Ik moet toegeven dat ik geen voetballiefhebber ben, voor zover jullie dat nu nog niet door hadden. Voetbal is echter wel degelijk een topsport. Maar qua inspanning totaal niet te vergelijken met hetgeen (prof)wielrenners moeten presteren. Een voetbalwedstrijd duurt meestal 90 minuten (met een minuut of zes tot tien ‘blessuretijd), en soms 120 minuten. Een gemiddelde wielerwedstrijd duurt vier tot zes uur, afhankelijk van welke koers op het programma staat. De meeste wielrenners rijden twee en soms drie koersen per week. Tijdens de grote rondes (Giro, Tour, Vuelta), zitten ze drie weken elke dag – met twee rustdagen – vier tot zes uur op de fiets. En trainen? Dat doen ze buiten het seizoen, en tussen wedstrijden, vrijwel dagelijks, inclusief extreem veeleisende hoogtestages, tientallen tot meerdere honderden kilometers.
Niet alle voetballers hoeven overigens de hele wedstrijd te spelen. Er mag ook (vijf keer) gewisseld worden. Wanneer Haaland straks een hattrick scoort en City met 4-0 voor staat, dan mag hij een kwartier voor tijd (of eerder) al ‘gaan zitten’. Een publiekswissel noemen ze dat. Dat is er bij profwielrenners niet bij. Ok, de knechten, die ook beduidend minder verdienen, hoeven niet elke dag tot het eind te presteren. Die mogen (lees: moeten) al hun krachten in de eerste uren van een koers verbruiken.
Kortom, de inspanningen die een (prof)wielrenner moet doen voor zijn sport, en centen, is vele male intensiever dan hetgeen voetballers moeten doorstaan. Maar, laten we voor deze ene keer roepen dat de inspanningen aan elkaar gelijk zijn. Het zijn immers beide topsporten waarbij sporters op het top van hun kunnen presteren. Verdienen wielrenners dan ook hetzelfde. Ja, dat verdienen ze wel, maar ze krijgen het bij lang na niet. Het gros van de toppers in het profpeloton moet het doen met jaarsalarissen van zo’n 2 miljoen (Mathieu van der Poel, Primoz Roglic). Er zijn wel enkele uitschieters die meer verdienen, zoals Tadej Pogacar en Peter Sagan (5 miljoen), maar dat zijn de uitzonderingen. Vergelijkbaar met Haalend, maar wel een paar treetjes (ruim 25 miljoen) lager.
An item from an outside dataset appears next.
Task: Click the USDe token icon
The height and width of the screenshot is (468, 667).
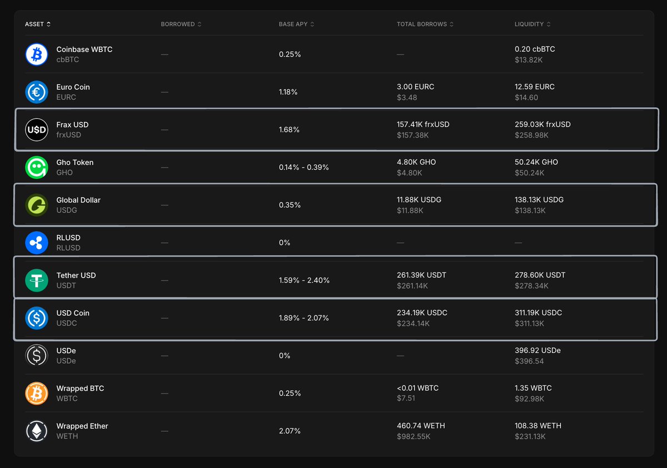Action: click(x=37, y=355)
Ja, daarbij speelt de populariteit van de sport uiteraard ook een rol. In het voetbal gaat veel meer (sponsor)geld om en er kijken doorgaans ook meer mensen naar. Die betalen bovendien allemaal entree. Door het kopen van een kaartje, of ze moeten een abonnement nemen om de wedstrijden op tv te kunnen zien. Wielrennen is nog altijd ‘gratis’ te bezoeken. Je kunt langs de kant van de weg gaan staan en kijken. En op tv worden de wedstrijden niet achter een decoder uitgezonden.
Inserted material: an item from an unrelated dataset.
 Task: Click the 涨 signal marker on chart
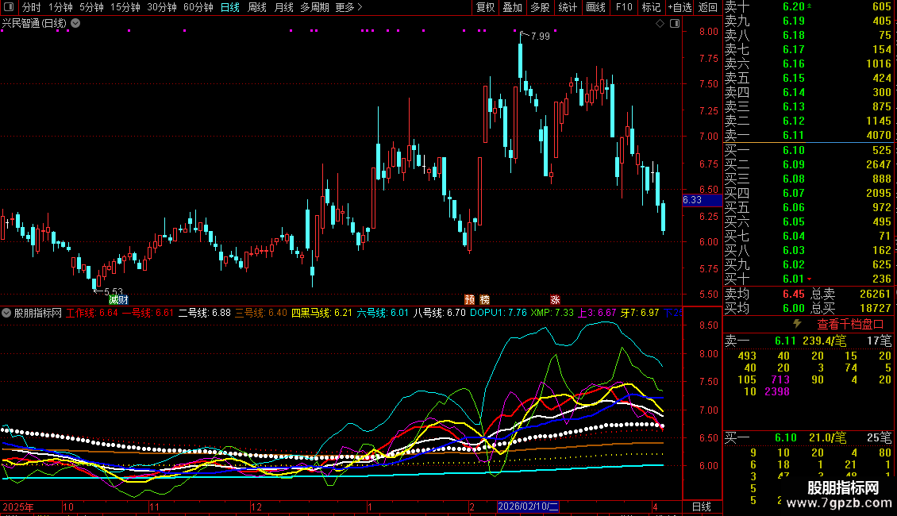(555, 299)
En toch, zelfs dan is het verschil tussen het salaris van een topvoetballer en een topwielrenner nog altijd extreem. Nee, 600.000 euro per week voor een of twee potjes voetbal is een klap in het gezicht van alle wielrenners die zich afgelopen weekend zes uur afgebeuld hebben tijdens de Hel van het Noorden (Parijs-Roubaix) en hen die over enkele weken aan de drie weken durende en ruim 3000 kilometer lange Giro D’Italia gaan beginnen.